▶ Problem details
Repeat word for word the lines below, from the line containing "Given: Open the Know more link" through the final line, and leave the pictures out of your answer.

▶ The records
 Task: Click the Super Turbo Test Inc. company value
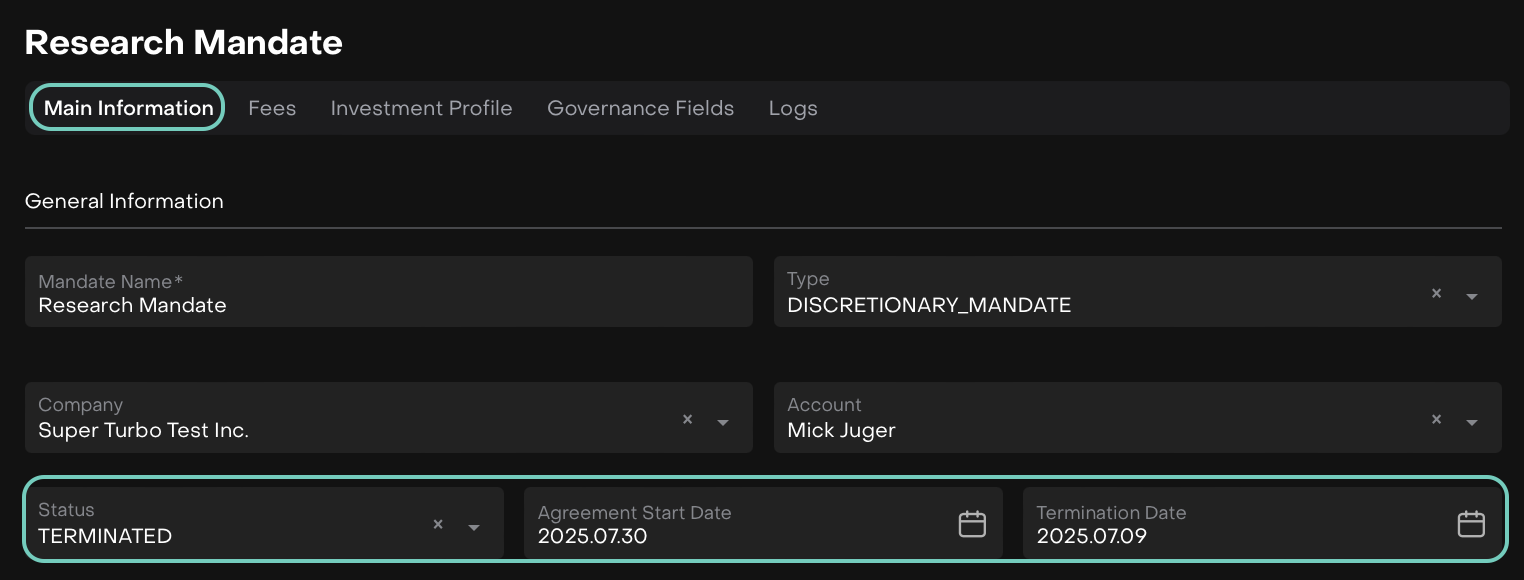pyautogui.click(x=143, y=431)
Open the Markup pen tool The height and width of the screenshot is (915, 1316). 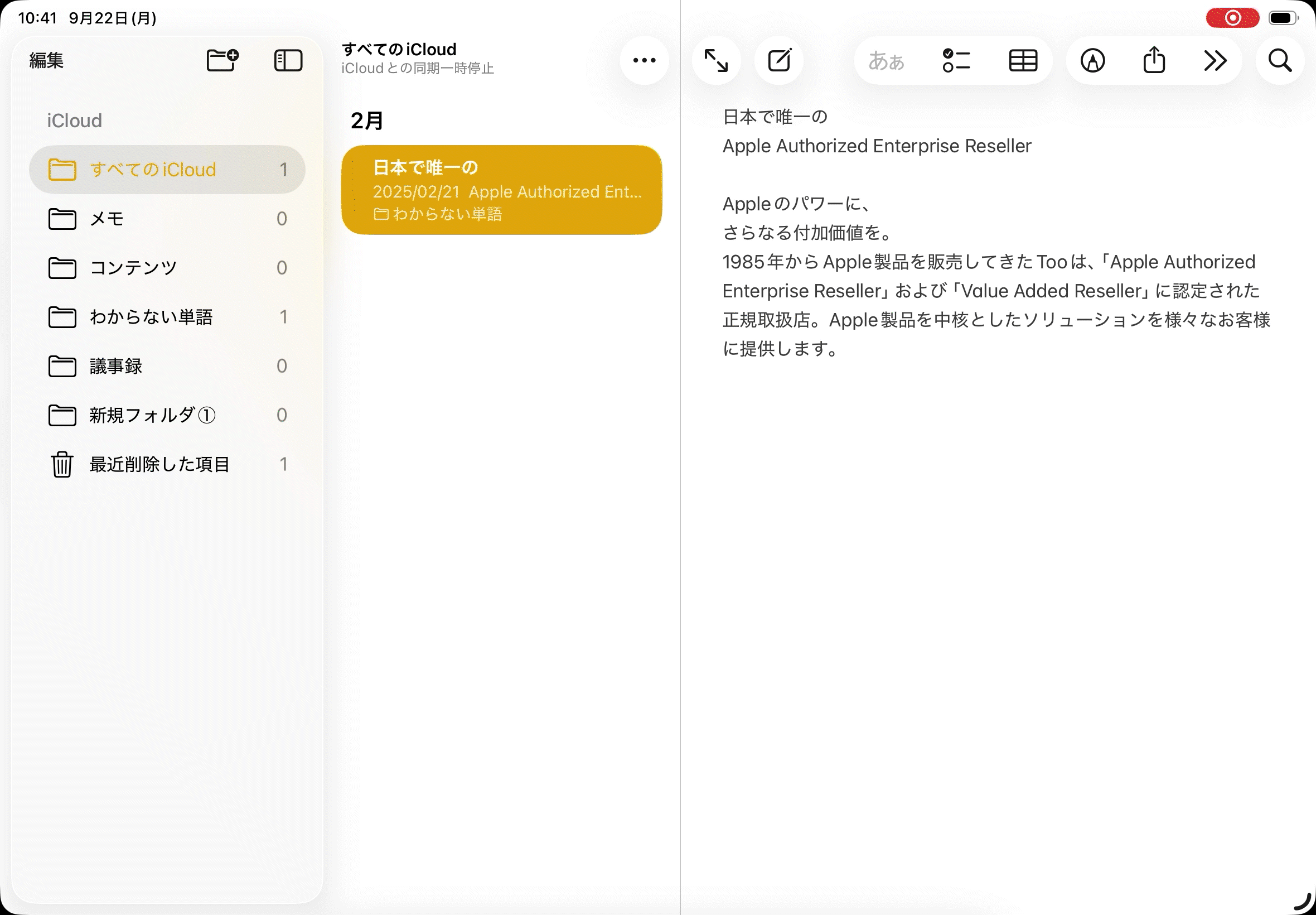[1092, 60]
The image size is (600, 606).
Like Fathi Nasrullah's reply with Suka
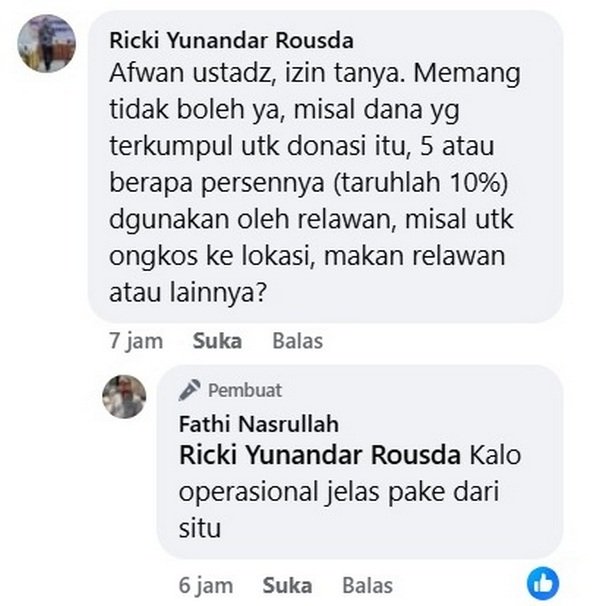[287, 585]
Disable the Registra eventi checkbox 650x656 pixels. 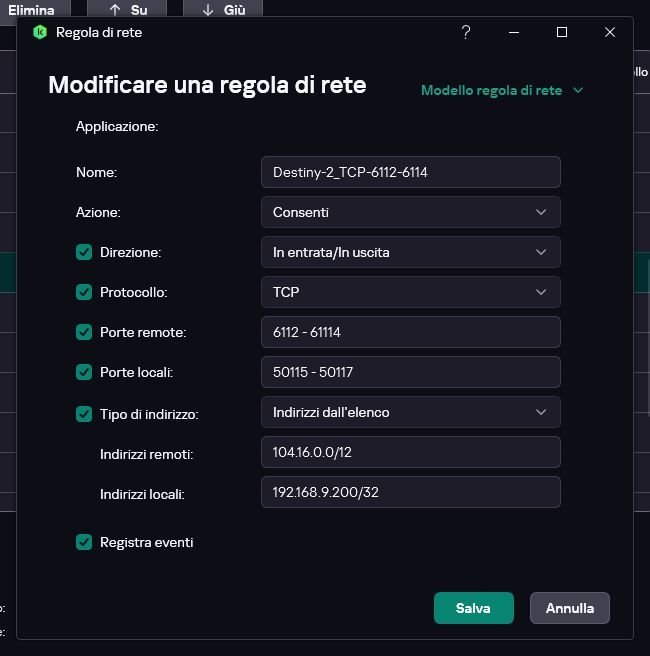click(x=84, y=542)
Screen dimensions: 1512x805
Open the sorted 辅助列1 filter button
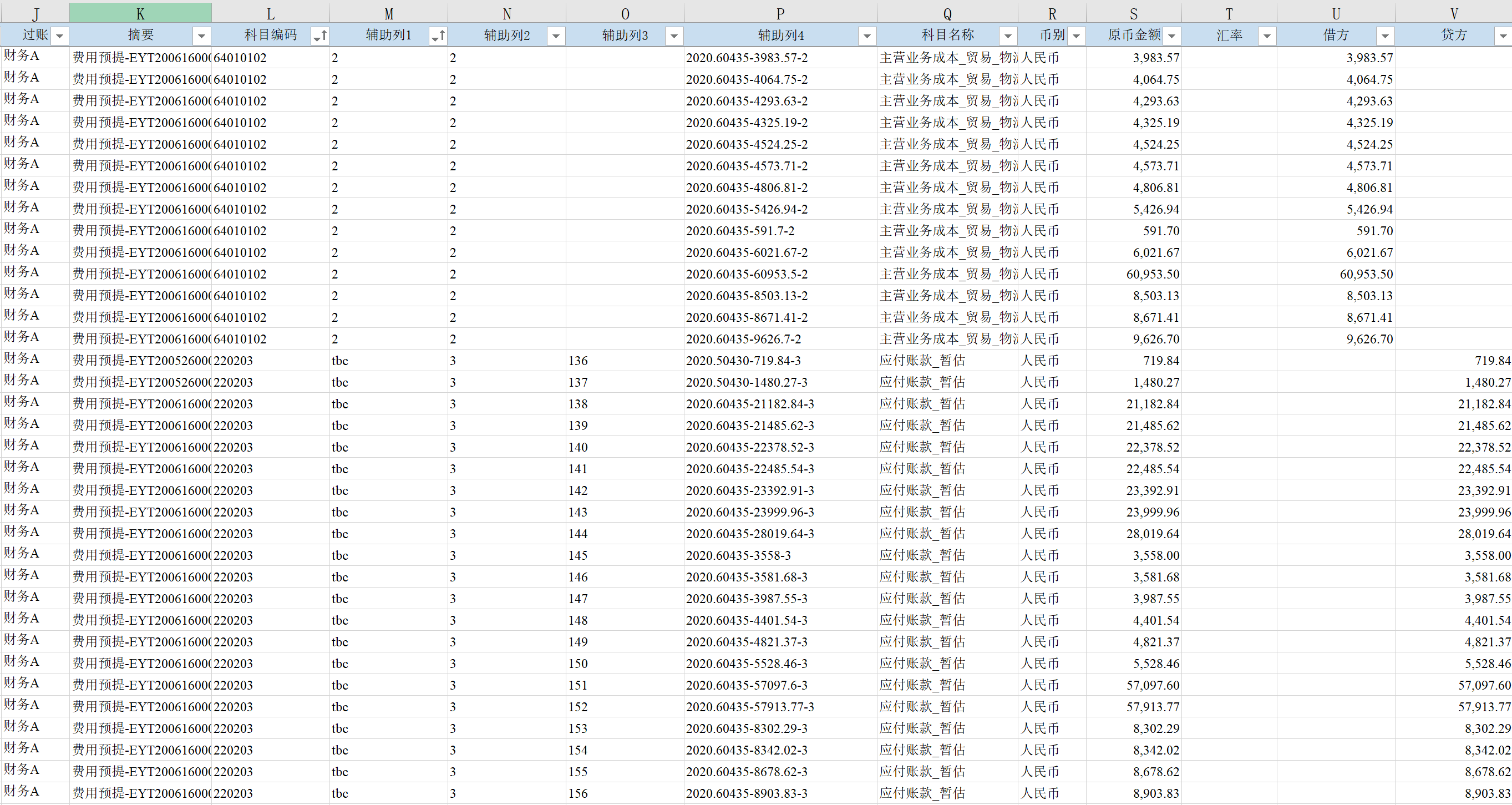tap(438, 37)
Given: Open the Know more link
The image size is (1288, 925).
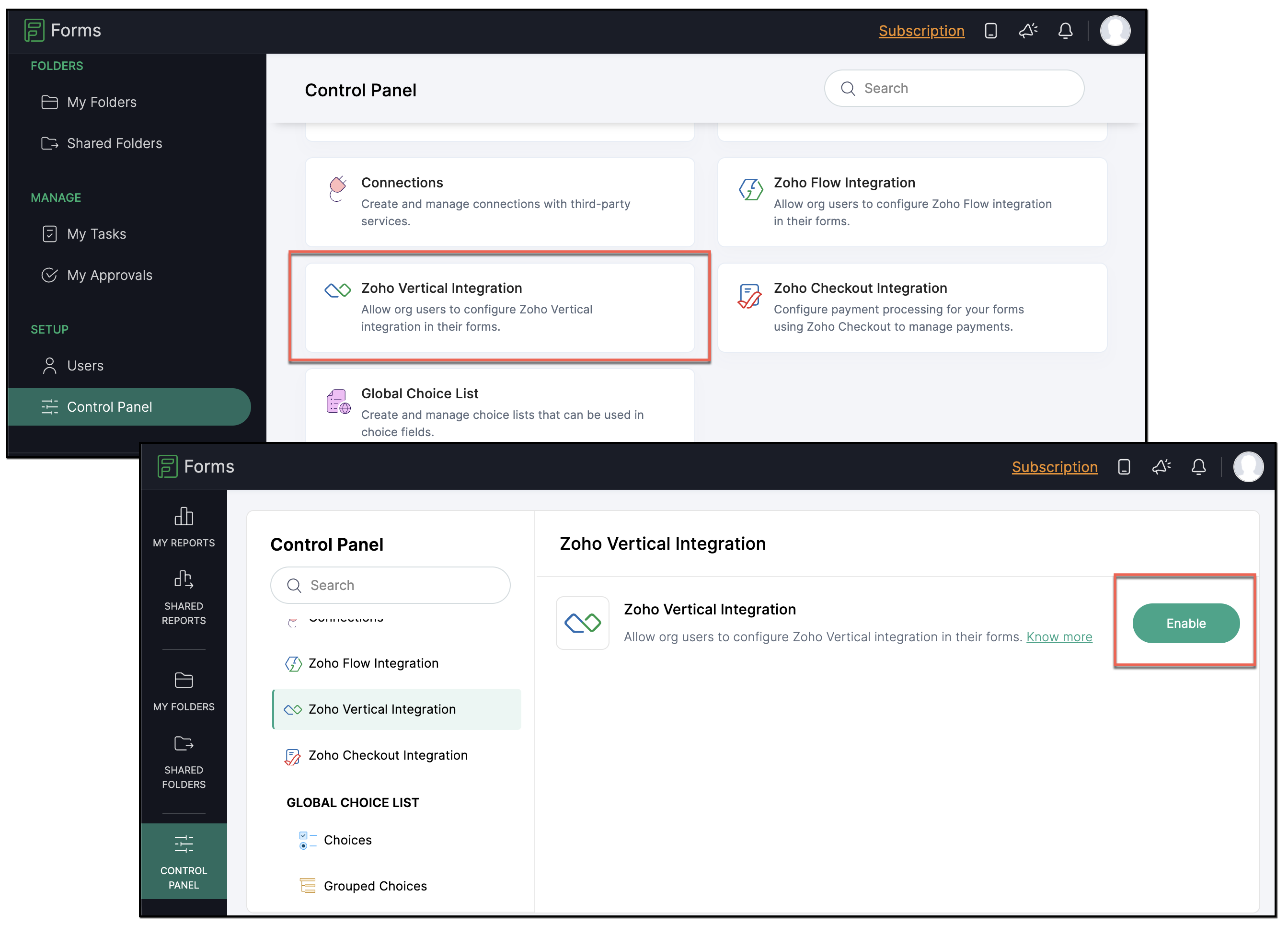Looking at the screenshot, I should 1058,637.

▶ Written solution
Given: Open the Know more link
The image size is (1288, 925).
Looking at the screenshot, I should 1058,637.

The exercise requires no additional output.